- Exercise directions
Restate the entries below word for word, leaving nothing out.
-- Study material follows --
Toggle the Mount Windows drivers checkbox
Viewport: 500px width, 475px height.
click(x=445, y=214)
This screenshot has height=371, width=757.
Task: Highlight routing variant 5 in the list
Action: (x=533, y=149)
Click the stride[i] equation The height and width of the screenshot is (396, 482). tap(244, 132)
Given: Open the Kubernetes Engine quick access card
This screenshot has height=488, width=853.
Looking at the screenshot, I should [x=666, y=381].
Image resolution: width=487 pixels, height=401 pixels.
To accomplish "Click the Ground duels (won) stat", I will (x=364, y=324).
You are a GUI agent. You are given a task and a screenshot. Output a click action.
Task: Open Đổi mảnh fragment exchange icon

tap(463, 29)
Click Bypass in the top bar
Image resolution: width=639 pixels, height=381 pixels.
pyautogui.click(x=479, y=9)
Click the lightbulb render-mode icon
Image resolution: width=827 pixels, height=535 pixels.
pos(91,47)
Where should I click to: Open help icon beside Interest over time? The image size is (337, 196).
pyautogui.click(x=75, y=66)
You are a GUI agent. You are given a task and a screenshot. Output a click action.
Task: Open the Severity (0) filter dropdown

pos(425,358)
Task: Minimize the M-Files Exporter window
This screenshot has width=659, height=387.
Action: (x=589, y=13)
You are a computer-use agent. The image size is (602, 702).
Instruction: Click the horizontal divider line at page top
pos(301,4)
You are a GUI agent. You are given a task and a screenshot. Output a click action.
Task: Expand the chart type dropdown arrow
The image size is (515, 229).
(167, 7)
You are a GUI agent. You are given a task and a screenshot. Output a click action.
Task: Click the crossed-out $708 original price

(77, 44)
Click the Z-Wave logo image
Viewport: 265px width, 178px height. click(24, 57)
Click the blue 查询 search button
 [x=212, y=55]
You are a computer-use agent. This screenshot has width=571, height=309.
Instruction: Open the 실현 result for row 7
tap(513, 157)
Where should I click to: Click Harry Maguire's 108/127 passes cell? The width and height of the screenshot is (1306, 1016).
-- Study material concluded --
- Written answer
Toggle the Mount Windows drivers checkbox
Viewport: 500px width, 475px height.
click(x=445, y=214)
This screenshot has height=371, width=757.
Task: Highlight routing variant 5 in the list
Action: (x=533, y=149)
Click the stride[i] equation The height and width of the screenshot is (396, 482). tap(244, 132)
Given: Open the Kubernetes Engine quick access card
This screenshot has height=488, width=853.
Looking at the screenshot, I should [x=666, y=381].
Image resolution: width=487 pixels, height=401 pixels.
To accomplish "Click the Ground duels (won) stat", I will (x=364, y=324).
You are a GUI agent. You are given a task and a screenshot. Output a click action.
Task: Open Đổi mảnh fragment exchange icon

tap(463, 29)
Click Bypass in the top bar
Image resolution: width=639 pixels, height=381 pixels.
pyautogui.click(x=479, y=9)
Click the lightbulb render-mode icon
Image resolution: width=827 pixels, height=535 pixels.
pos(91,47)
Where should I click to: Open help icon beside Interest over time? The image size is (337, 196).
pyautogui.click(x=75, y=66)
You are a GUI agent. You are given a task and a screenshot. Output a click action.
Task: Open the Severity (0) filter dropdown

pos(425,358)
Task: Minimize the M-Files Exporter window
This screenshot has width=659, height=387.
Action: (x=589, y=13)
You are a computer-use agent. The image size is (602, 702).
Instruction: Click the horizontal divider line at page top
pos(301,4)
You are a GUI agent. You are given a task and a screenshot. Output a click action.
Task: Expand the chart type dropdown arrow
The image size is (515, 229).
(167, 7)
You are a GUI agent. You are given a task and a screenshot. Output a click action.
Task: Click the crossed-out $708 original price

(77, 44)
Click the Z-Wave logo image
Viewport: 265px width, 178px height. click(24, 57)
Click the blue 查询 search button
 [x=212, y=55]
You are a computer-use agent. This screenshot has width=571, height=309.
Instruction: Open the 실현 result for row 7
tap(513, 157)
Where should I click to: Click Harry Maguire's 108/127 passes cell? The width and height of the screenshot is (1306, 1016).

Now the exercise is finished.